Collected data:
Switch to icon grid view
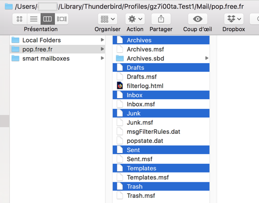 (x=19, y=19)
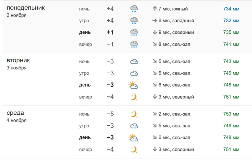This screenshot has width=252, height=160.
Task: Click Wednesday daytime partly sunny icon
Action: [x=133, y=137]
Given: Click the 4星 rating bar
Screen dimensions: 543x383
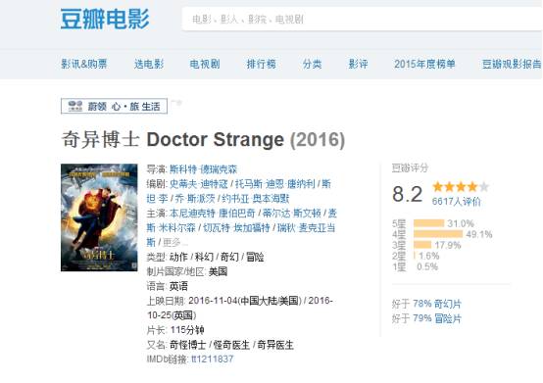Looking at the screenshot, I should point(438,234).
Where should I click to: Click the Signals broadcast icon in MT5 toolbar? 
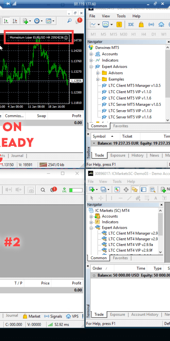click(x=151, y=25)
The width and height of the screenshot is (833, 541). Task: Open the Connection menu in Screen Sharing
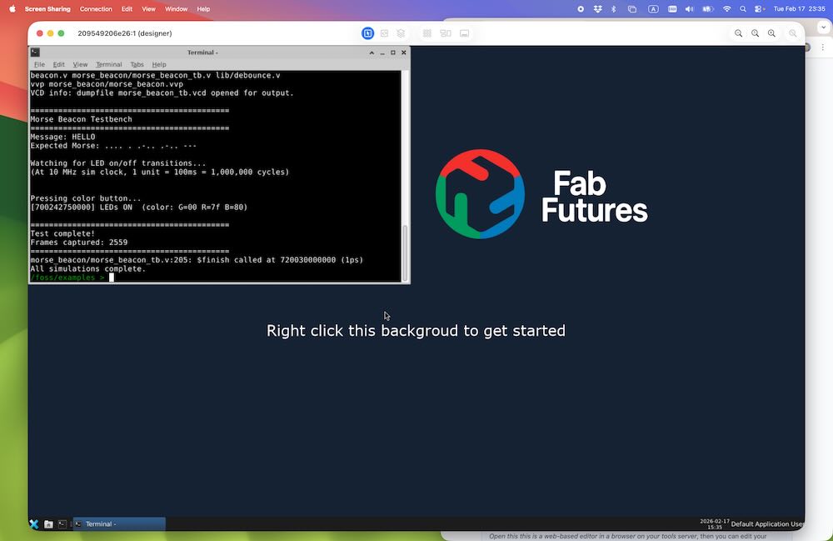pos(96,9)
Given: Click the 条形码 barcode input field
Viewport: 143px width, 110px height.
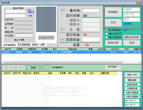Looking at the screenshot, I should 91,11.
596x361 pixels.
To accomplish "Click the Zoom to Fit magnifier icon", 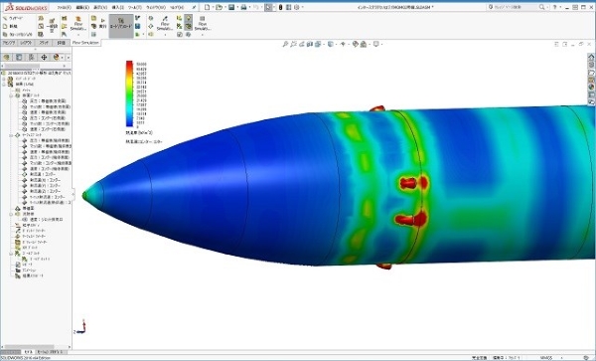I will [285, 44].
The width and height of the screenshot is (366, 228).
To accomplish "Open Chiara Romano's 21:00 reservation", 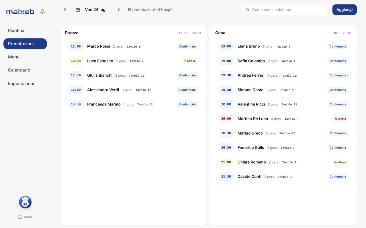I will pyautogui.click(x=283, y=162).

---

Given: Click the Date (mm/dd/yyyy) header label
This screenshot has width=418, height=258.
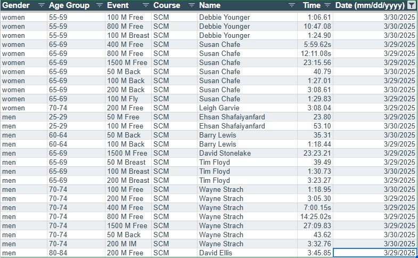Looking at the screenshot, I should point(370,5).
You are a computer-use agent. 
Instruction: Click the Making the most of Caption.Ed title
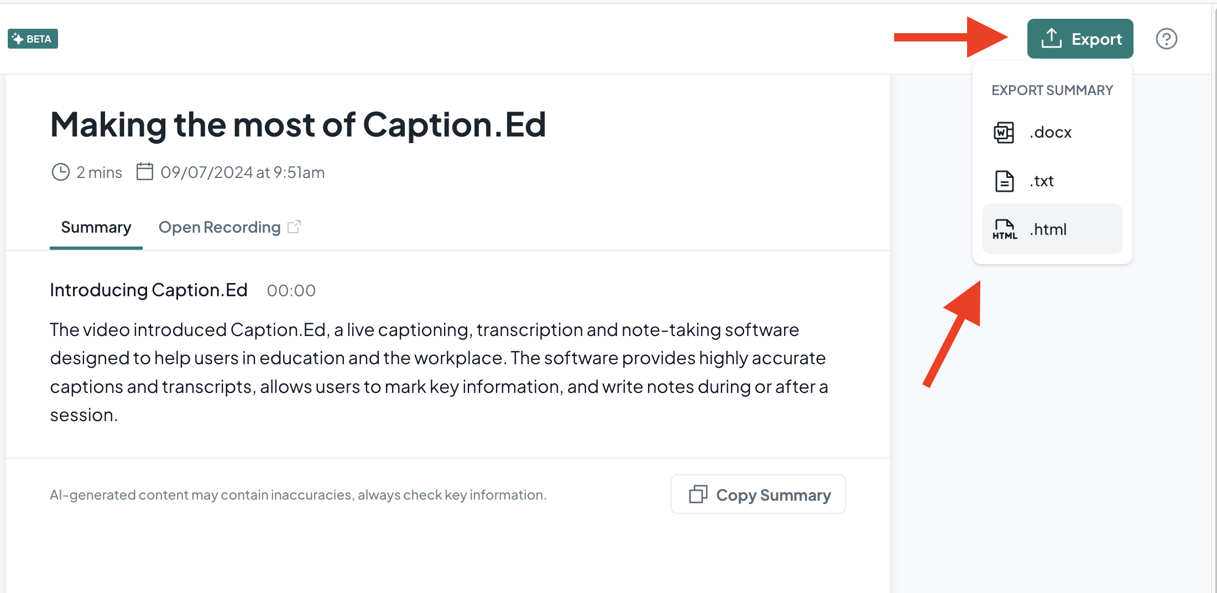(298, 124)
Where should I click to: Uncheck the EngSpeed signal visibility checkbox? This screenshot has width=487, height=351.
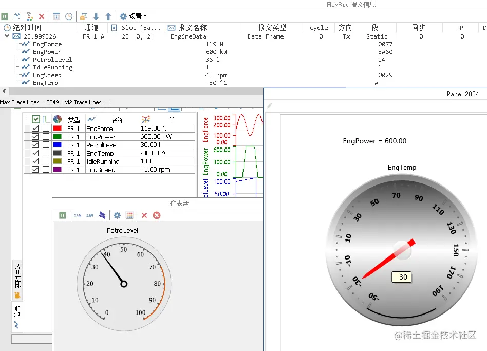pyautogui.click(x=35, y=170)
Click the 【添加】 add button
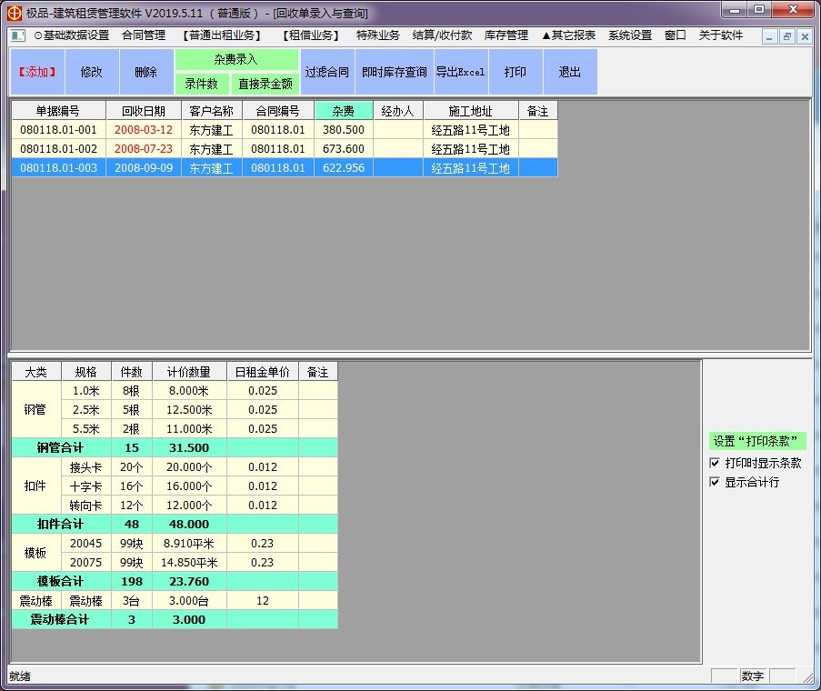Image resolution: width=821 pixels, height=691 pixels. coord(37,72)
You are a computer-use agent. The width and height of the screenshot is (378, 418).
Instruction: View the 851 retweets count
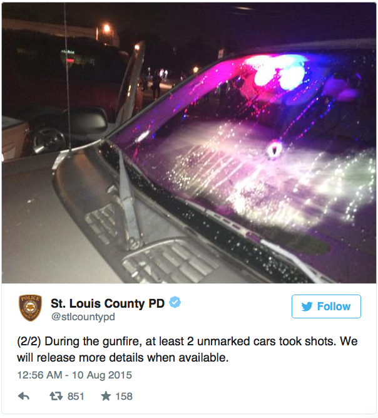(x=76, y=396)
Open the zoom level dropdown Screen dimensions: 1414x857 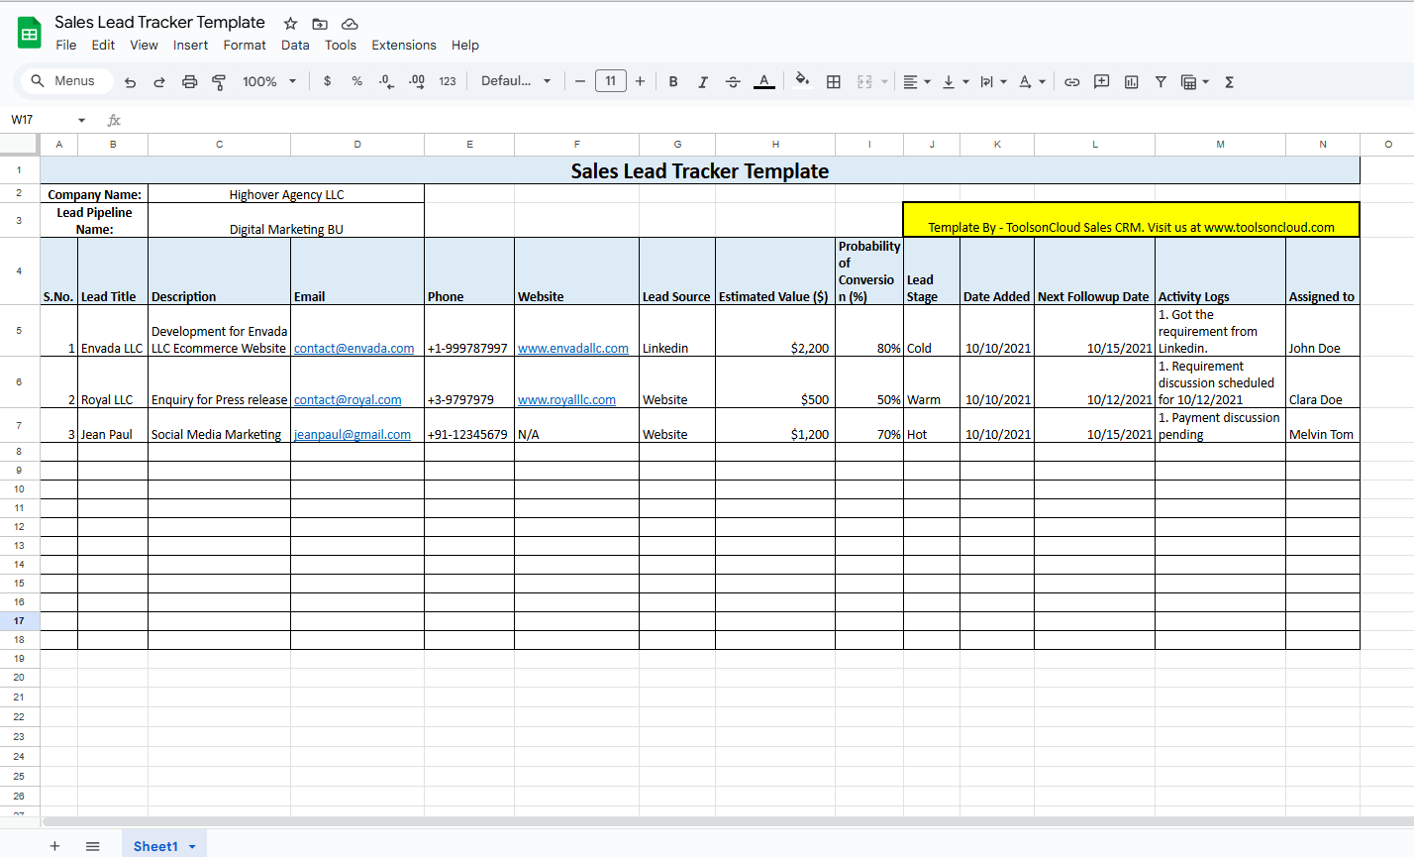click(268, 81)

...

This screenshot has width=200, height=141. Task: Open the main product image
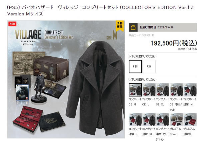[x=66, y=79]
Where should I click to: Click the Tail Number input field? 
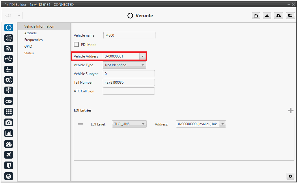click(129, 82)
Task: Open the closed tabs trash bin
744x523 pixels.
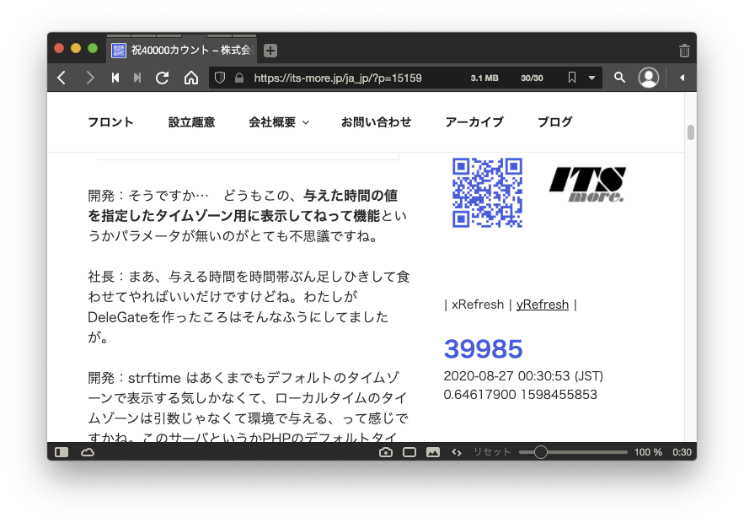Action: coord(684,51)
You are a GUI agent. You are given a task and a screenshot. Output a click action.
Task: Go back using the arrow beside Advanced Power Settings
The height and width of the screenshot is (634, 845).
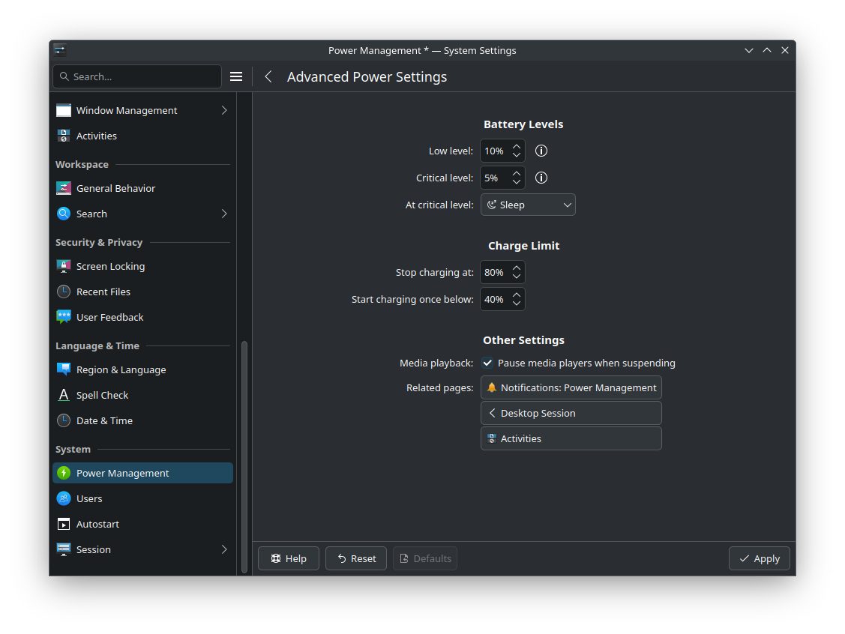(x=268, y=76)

--- Action item ---
In the data above, take the line with "Switch to icon grid view", the line with "Given: Click the 条形码 barcode input field", and every line between, and set them down exactly without pictures.

--- Solution to the exercise ---
Switch to icon grid view
 (x=19, y=19)
This screenshot has width=252, height=160.
Task: Click Wednesday daytime partly sunny icon
Action: [x=133, y=137]
Given: Click the 4星 rating bar
Screen dimensions: 543x383
Looking at the screenshot, I should point(438,234).
Where should I click to: Click the Signals broadcast icon in MT5 toolbar? 
click(x=151, y=25)
The width and height of the screenshot is (833, 541). Task: Open the Connection menu in Screen Sharing
pos(96,9)
Given: Click the 条形码 barcode input field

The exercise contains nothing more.